Trade-Through Rule SeenAs Likely for NODES Proposal

By Staff reports

The National Association of Securities Dealers is expected to submit a separate plan for a revamped limit-order book, the centerpiece of the original proposal for Nasdaq's order-delivery and execution system, or NODES.

The new version of the limit-order book will likely be accompanied by a trade-through rule, according to a member of Nasdaq's Quality of Markets Committee, who declined to be named.

The rule would ensure that superior bids and offers sent to the book receive an execution whenever inferior-priced orders in the same stocks are executed outside of the book.

Trade-through rules are a standard feature of limit-order books run by the New York Stock Exchange and the regional stock exchanges.

An NASD spokesman said the agency is still considering splitting the proposal, but declined to elaborate.

"A limit-order book hinges on price and time priority," the Nasdaq committee member said. "That's why you need a trade-through rule.

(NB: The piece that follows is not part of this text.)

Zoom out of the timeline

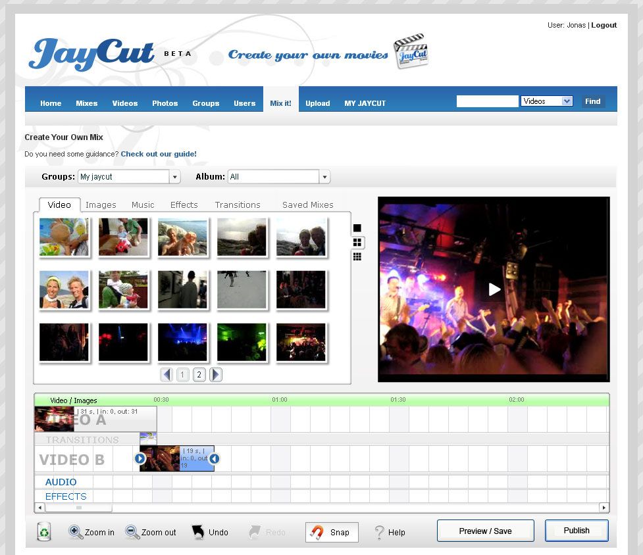click(150, 532)
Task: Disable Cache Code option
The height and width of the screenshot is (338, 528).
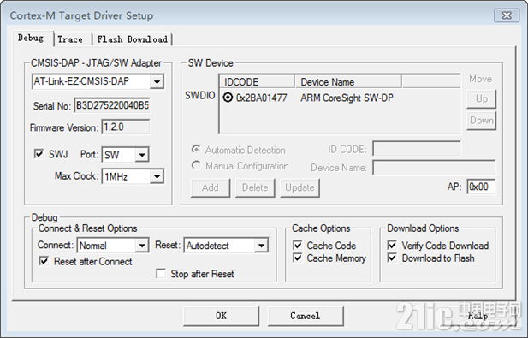Action: pyautogui.click(x=297, y=245)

It would create a central place and protect the customer."


Nevertheless, the Nasdaq committee member warned that a trade-through rule would centralize the market.

"That may be why the NASD initially resisted it," the Nasdaq committee member said. "But you really can't have a limit-order book without a trade-through rule."

The member added that, "overall, the plan would auctionize the dealer market by centralizing quotes."

STA Letter

In a comment letter, the Security Traders Association urged the NASD to adopt the trade-through rule under NASD consideration.

Separately, the STA said the NODES proposal raised the issue of credit reliability.

"Where is the line of responsibility for assuring proper credit, particularly if a customer is trading anonymously through a broker dealer?" the STA asked in the comment letter filed with the Securities and Exchange Commission on June 11.

"Should any broker dealer have the ability to enter proprietary orders for 999,000 shares? Is a firm responsible for customer transactions effected outside the knowledge of the respective broker dealer?" the letter asked.


The STA also raised questions about the time parameters of NODES, and argued that the proposed three-minute close rule would be disadvantageous for the market.

"The current rule allowing a five-minute window, with a 20-day suspension for market making for failure to update, has proved sufficient," the STA said.

Both the 17-second and the 32-second delivery parameters are too confusing, and the 32-second parameter is too long, the STA said, which proposed a new time parameter of 22 seconds.